03. How It Works
Memory and precision
Each parameter is stored as a floating-point number. At full precision (float32, 4 bytes per parameter), a 7B model requires 28 GB of memory just to store the weights. At half precision (float16 or bfloat16, 2 bytes per parameter), that drops to 14 GB. Quantized models (8-bit: ~7 GB, 4-bit: ~3.5 GB) trade some accuracy for dramatic memory savings, enabling large models to run on consumer hardware.
Memory for inference is weights plus KV cache (the cached attention keys and values for the current context). At long context lengths, the KV cache can rival the weight size.
Where the parameters live
Parameters are distributed across the Transformer layers:
- Attention matrices (Q, K, V, and output projections): encode how tokens relate to each other
- Feed-forward network (FFN) weights: encode knowledge and apply transformations per token
- Embedding matrix: maps token IDs to vectors and back
The FFN layers typically hold the majority of parameters and are thought to encode most of the model's factual knowledge.
Scaling laws
The relationship between parameter count, training data, and model capability follows predictable mathematical patterns called scaling laws.
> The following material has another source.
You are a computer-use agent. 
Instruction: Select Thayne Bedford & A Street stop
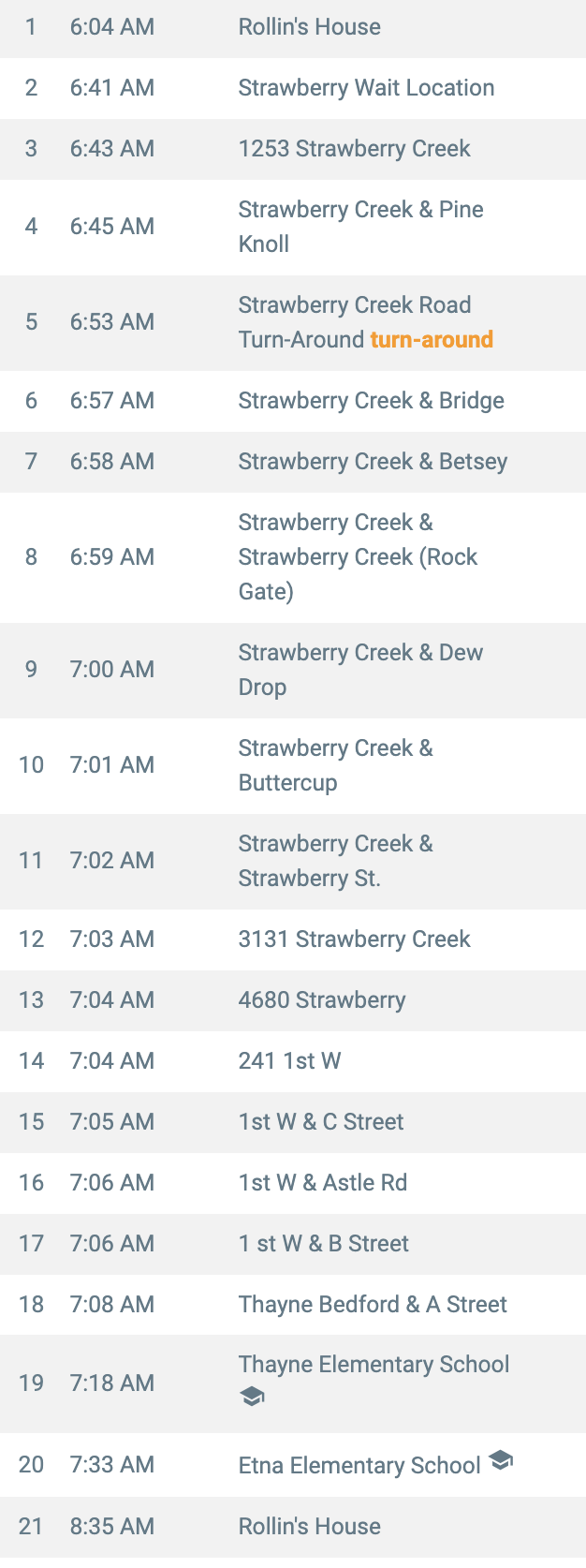[x=293, y=1305]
Kaplan et al. (2020, OpenAI) showed that model loss decreases smoothly as parameters, data, and compute increase, following power laws. Their recommendation: scale model size aggressively for a given compute budget.
Chinchilla (Hoffmann et al., 2022, DeepMind) revised this. Training a 280B parameter model (Gopher) on 300 billion tokens and comparing it to a 70B model (Chinchilla) trained on 1.4 trillion tokens showed that Chinchilla matched or exceeded Gopher despite having 4x fewer parameters. The key insight: for compute-optimal training, you need roughly 20 tokens of training data per parameter. A 7B model should see ~140 billion tokens. A 70B model should see ~1.4 trillion tokens.
Kaplan's earlier estimate was about 1.7 tokens per parameter -- 11 times less data than Chinchilla recommends. Most models trained before 2022 were dramatically undertrained.
Post-Chinchilla revision: Later analysis (Llama 3, 2024) showed even higher token-to-parameter ratios produce better models for inference deployment. If you will run a model millions of times, training a smaller model on far more data (2 trillion+ tokens) makes economic sense even if it slightly exceeds compute-optimal training. This is called inference-optimal scaling.